MRI will be performed on a 1.5 T Philips Ingenia scanner equipped with dedicated surface coils for WB-MRI scanning and a new prototype Multiband DWI technique capable of reducing DWI scan time with approx. 50% as well as the standard DWI sequences. The total acquisition time for T1-weighted, T2-weighted, and DWI sequences for chest, abdomen, and pelvis is approx. 40-45 min. No contrast agents will be administered for the MRI scans.

Analysis:

Three datasets will be analysed for comparison:

Contrast enhanced CT of the chest, abdomen and pelvis WB-MRI with DWI with CT of the chest reused from above scan WB-MRI with DWI MRI will be evaluated independently and blinded by two experienced MRI radiologists and CT will be evaluated independently and blinded by two experienced CT radiologists. Lesions will be characterised by localisation and greatest axial diameter and characterised as

1. definitely benign

2. probably benign

3. can be either benign or malignant

4. probably malignant

5. definitely malignant For binary analysis 1-2 will be considered benign and 3-5 will be considered malignant. Histopathology will be recorded if available. Any lesion detected at follow-up that can be retrospectively detected on at least one of the initial imaging modalities and shows either increase or decrease (due to treatment) in size will be classified as a missed metastasis.
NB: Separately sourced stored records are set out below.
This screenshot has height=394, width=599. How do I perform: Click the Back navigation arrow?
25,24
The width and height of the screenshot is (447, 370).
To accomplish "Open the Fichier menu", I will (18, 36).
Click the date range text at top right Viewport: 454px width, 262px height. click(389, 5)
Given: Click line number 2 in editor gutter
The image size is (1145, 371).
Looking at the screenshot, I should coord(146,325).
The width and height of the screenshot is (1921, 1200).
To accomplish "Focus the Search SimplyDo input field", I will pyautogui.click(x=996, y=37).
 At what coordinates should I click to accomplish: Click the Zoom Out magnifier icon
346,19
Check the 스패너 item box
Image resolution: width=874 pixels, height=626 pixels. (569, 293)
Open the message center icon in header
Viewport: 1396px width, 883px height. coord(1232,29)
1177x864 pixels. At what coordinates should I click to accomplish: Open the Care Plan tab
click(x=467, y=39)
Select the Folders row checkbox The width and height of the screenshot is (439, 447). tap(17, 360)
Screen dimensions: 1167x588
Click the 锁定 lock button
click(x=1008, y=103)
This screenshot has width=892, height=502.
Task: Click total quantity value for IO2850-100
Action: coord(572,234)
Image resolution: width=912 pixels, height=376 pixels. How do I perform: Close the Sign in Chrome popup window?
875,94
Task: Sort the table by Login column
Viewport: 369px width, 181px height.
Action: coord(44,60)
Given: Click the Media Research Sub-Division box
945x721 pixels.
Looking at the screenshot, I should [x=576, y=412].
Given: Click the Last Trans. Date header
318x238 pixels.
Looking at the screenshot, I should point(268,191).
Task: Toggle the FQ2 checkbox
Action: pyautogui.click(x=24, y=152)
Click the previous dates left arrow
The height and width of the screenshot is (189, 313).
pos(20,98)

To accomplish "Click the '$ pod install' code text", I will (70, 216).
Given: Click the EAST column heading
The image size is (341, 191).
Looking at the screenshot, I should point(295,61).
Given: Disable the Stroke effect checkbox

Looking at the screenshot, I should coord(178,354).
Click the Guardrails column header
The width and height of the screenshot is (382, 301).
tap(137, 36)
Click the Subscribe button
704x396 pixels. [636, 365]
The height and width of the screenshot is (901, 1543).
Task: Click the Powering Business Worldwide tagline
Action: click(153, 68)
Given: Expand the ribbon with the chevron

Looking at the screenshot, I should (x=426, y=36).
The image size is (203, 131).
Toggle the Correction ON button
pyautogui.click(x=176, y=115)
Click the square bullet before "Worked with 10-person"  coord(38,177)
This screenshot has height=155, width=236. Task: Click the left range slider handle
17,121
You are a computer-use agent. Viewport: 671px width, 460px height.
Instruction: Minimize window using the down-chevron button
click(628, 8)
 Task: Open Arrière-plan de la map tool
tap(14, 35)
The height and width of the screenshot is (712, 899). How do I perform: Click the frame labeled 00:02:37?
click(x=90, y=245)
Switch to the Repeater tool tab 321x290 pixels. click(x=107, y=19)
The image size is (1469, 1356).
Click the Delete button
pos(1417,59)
Interreader agreement will be calculated.

Statistical analysis:

This study will be conducted as a non-inferiority paired design with a binary outcome (metastasis or no metastasis on a lesion basis). The patients are their own controls as they undergo both imaging modalities.

The study is designed to claim non-inferiority of WB-MRI with DWI or WB-MRI with DWI plus CT of the chest compared to standard of care contrast enhanced CT of the chest, abdomen and pelvis if the confidence interval (CI) of the difference is within a of 10%. Contrast enhanced CT of the chest, abdomen and pelvis will be considered the golden standard to which WB-MRI with DWI with or without CT of the chest is compared.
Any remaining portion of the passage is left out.